Black Tad Investments CC (respondent) was the registered owner of Holding No 48, Steynsvlei Agricultural Holdings. On 25 September 2013, it launched eviction proceedings against alleged illegal occupiers. Mogale City Local Municipality (appellant) was cited as a party but elected not to participate. On 7 November 2014, Tshabalala J granted an unopposed order requiring the municipality to provide a list of occupiers requiring emergency accommodation and file a comprehensive report within 30 days regarding the availability of alternative/emergency accommodation. The municipality failed to comply timeously, only filing a vague, inadequate report on 30 January 2015 which conceded that occupiers lived in deplorable conditions and eviction would likely render them homeless. Despite this concession and further correspondence, the municipality failed to engage meaningfully with the occupiers or provide a proper plan for emergency accommodation. The respondent then sought a declaratory order that the municipality owed the occupiers a statutory and constitutional obligation to provide emergency accommodation under the Emergency Housing Programme (EHP).
The appeal was dismissed with costs including the costs of two counsel. The court a quo's structural interdict was upheld, declaring that the municipality owed the occupiers a statutory and constitutional obligation to provide emergency accommodation and that it had failed to make adequate provision for such accommodation.
A municipality owes occupiers facing eviction a statutory and constitutional obligation to provide temporary emergency accommodation in terms of the Emergency Housing Programme (EHP), which obligation flows from section 26 of the Constitution, the Housing Act 107 of 1997, and the National Housing Code. This duty exists irrespective of whether the eviction is sought under PIE or ESTA. The municipality must have a plan to address the needs of occupiers facing the danger of being rendered homeless as a result of eviction. The municipality must engage meaningfully with occupiers and provide a comprehensive report to the court dealing with the eviction application to enable the court to assess whether it is just and equitable to grant an eviction order. A structural interdict is appropriate relief where a municipality has failed to comply with its constitutional and statutory obligations to provide emergency housing. Affidavits in application proceedings serve the purpose of both pleadings and evidence, and parties must clearly raise all defences in their answering affidavits; belated defences not raised below constitute impermissible trial by ambush.
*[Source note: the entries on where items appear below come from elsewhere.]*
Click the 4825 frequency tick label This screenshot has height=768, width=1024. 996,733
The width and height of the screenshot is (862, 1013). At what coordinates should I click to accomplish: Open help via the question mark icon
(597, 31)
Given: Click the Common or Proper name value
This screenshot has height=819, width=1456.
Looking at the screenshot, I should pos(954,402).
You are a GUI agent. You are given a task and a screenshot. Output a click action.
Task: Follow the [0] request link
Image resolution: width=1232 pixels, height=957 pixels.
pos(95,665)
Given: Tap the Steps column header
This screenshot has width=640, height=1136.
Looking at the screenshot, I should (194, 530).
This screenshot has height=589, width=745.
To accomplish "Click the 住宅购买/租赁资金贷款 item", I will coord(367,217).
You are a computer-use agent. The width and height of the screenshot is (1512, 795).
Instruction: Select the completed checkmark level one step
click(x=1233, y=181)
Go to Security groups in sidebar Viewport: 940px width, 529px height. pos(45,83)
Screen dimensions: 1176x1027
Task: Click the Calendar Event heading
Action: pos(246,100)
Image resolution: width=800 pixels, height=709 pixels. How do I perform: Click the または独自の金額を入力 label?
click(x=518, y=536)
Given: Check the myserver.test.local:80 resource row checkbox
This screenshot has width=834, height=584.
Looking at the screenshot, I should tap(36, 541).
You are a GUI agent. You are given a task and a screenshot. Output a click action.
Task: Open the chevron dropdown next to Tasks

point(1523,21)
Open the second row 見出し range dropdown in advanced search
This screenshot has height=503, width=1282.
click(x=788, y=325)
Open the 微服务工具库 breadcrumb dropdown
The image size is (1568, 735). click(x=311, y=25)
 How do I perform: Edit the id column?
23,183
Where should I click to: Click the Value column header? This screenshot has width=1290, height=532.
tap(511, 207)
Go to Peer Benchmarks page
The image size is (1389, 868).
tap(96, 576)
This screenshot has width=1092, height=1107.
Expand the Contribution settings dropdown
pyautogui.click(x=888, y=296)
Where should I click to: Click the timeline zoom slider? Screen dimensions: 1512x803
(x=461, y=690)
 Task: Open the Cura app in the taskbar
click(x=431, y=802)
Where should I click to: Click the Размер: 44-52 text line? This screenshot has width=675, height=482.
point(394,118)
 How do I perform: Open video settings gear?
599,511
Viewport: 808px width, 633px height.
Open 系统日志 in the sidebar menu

The court observed that evictions in South Africa are a serious social problem influenced by the socio-economic and political milieu, the poverty of the majority of the population, and the deleterious system of apartheid. The court stated that owners of land, occupiers and the state (particularly municipalities) must focus on finding collective solutions to this social ill. The court noted that the order of the court a quo may appear to be wide, but explained this was appropriate given the municipality's indifference, defiance and non-cooperative attitude. The court also made general observations about the purpose of pleadings in defining issues for parties and the court, emphasizing that trial by ambush is impermissible.
This case reinforces the positive obligations on municipalities under section 26 of the Constitution to provide access to adequate housing, particularly in eviction contexts. It confirms that municipalities have a duty to have contingency plans for persons facing eviction and to engage meaningfully with occupiers to prevent homelessness. The case establishes that this duty exists regardless of whether eviction proceedings are brought under PIE or ESTA. It affirms the appropriateness of structural interdicts as a remedy where municipalities fail to discharge their constitutional and statutory housing obligations. The judgment emphasizes that eviction is a serious social problem requiring collective resolution by landowners, occupiers and the state. It demonstrates the courts' willingness to enforce positive constitutional obligations on state organs and hold them accountable for non-compliance with court orders. The case is significant in the development of South African eviction and housing jurisprudence following Government of RSA v Grootboom and other key Constitutional Court decisions on socio-economic rights.